● Document text:
/---

Updated by Jim Klimov about 11 years ago
Well, there is one more quirk that "beadm" could improve on in regard to such split-dataset root support: when cloning the BE, carry over some ZFS attributes such as the compression, so that the benefits of gzip-9 for /usr or lzjb for /var remain in place on ABEs as well.
Possibly other attributes should be copied from sources onto clones as well - perhaps any ZFS attrs that were explicitly defined in the source DSes (like optional dedup, copies, atime, zfs-auto-snap settings and so on).
Updated 2013-02-16: I posted an RFE #3569 to track this particular suggestion.
Updated by Jim Klimov about 11 years ago
As I've recently discovered, the "pkgadd" command (for SVR4 support) now somehow relies on "/sbin/sh" being KSH. The relevant error (when it is a Bourne shell semi-static binary carried over from OpenSolaris SXCE) seems like this:
# gzcat MySVR4.pkg.gz > /tmp/x # pkgadd -d /tmp/x /sbin/sh: -1: bad number pkgadd: ERROR: attempt to process datastream failed - process </usr/bin/cpio -icdumD -C 512> failed, exit code 1 pkgadd: ERROR: could not process datastream from </tmp/x>
The fix is to make the "/sbin/sh" a KSH again. Reinstating the symlink would break bootability with separated /usr. Until I have compiled a static binary, a lofs-overlay can be used like this:
# mount -F lofs /usr/bin/`isainfo -n`/ksh93 /sbin/sh # pkgadd -d /tmp/x The following packages are available: 1 MySVR4 My test SVR4 package (none) 1.9.24 Select package(s) you wish to process (or 'all' to process all packages). (default: all) [?,??,q]: Processing package instance <MySVR4> from </tmp/x> ... [ verifying class <none> ] ## Executing postinstall script. Installation of <MySVR4> was successful.
DISCLAIMER: I did not test if this is safe to use in i.e. /etc/vfstab (likely with a static name for 'amd64' or 'i386' ISA dirname) so that the original static Bourne shell is only used between boot and mounting of /usr, and I did not test in which order these mounts do happen either.
Updated by Igor Pashev about 11 years ago
I think, there is not need for separated /usr.
/usr/local, /var/tmp, /var/log etc. are ok.
The idea is: all directories which are under control of packaging tools should be on a single filesystem,
so you can do consistent snapshots. Other directories could be on different FS.
Updated by Jim Klimov almost 11 years ago
I think there is a need (moderate, since the systems are known to work without such separation), but nonetheless.
For one, compression of the installed base on the order of 2x-3x translates to savings - on disk, faster reads from disk, perhaps in RAM (when/if ARC caches compressed blocks if they are stored so on-disk). This may be especially important not for workstations with huge rpools (though even there I tend to use as small an rpool as reasonable, and have the data pool separately), but in VMs with limited virtual disk sizes, or in embedded environments i.e. on size-limited Flash storage (USB, CF, SSD).

\---

● Dataset extract:
/---

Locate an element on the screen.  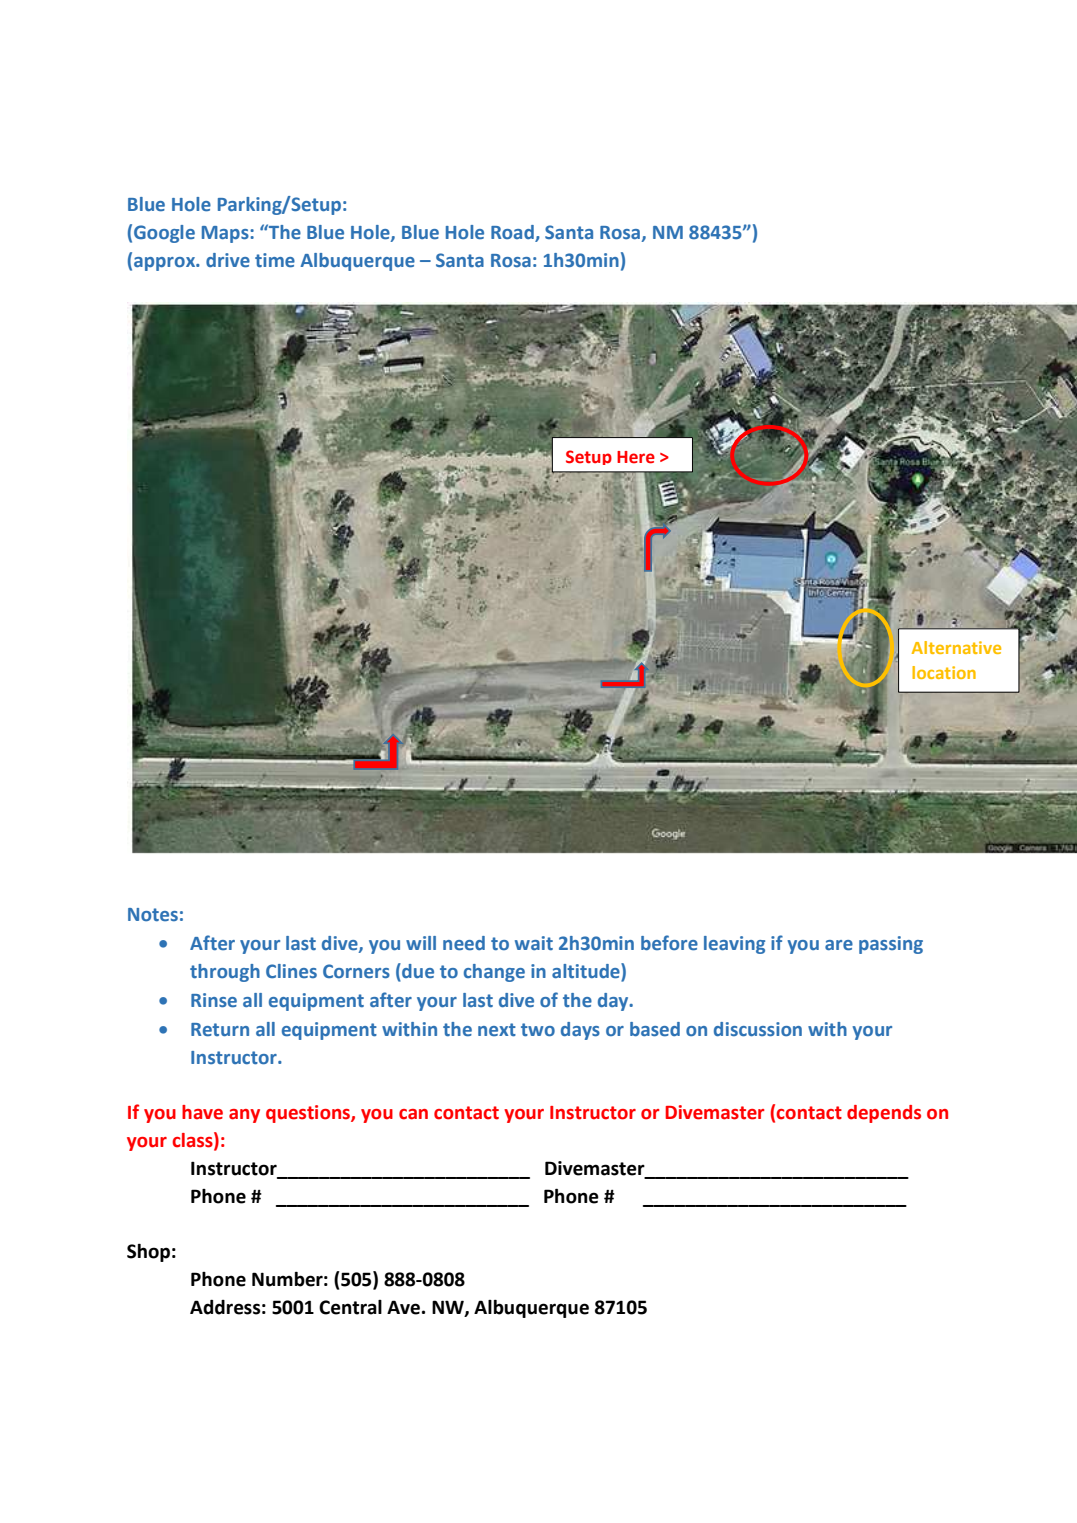
wait is located at coordinates (534, 943).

\---

● Exercise instructions:
**A)** In the forum thread, what RFE number was posted to track the suggestion about carrying over ZFS attributes when cloning a BE?
**B)** From the forum thread, copy the stretch from "DISCLAIMER: I did" through "etc. are ok.".

● Answer list:
**A)** RFE #3569

**B)**
DISCLAIMER: I did not test if this is safe to use in i.e. /etc/vfstab (likely with a static name for 'amd64' or 'i386' ISA dirname) so that the original static Bourne shell is only used between boot and mounting of /usr, and I did not test in which order these mounts do happen either.
Updated by Igor Pashev about 11 years ago
I think, there is not need for separated /usr.
/usr/local, /var/tmp, /var/log etc. are ok.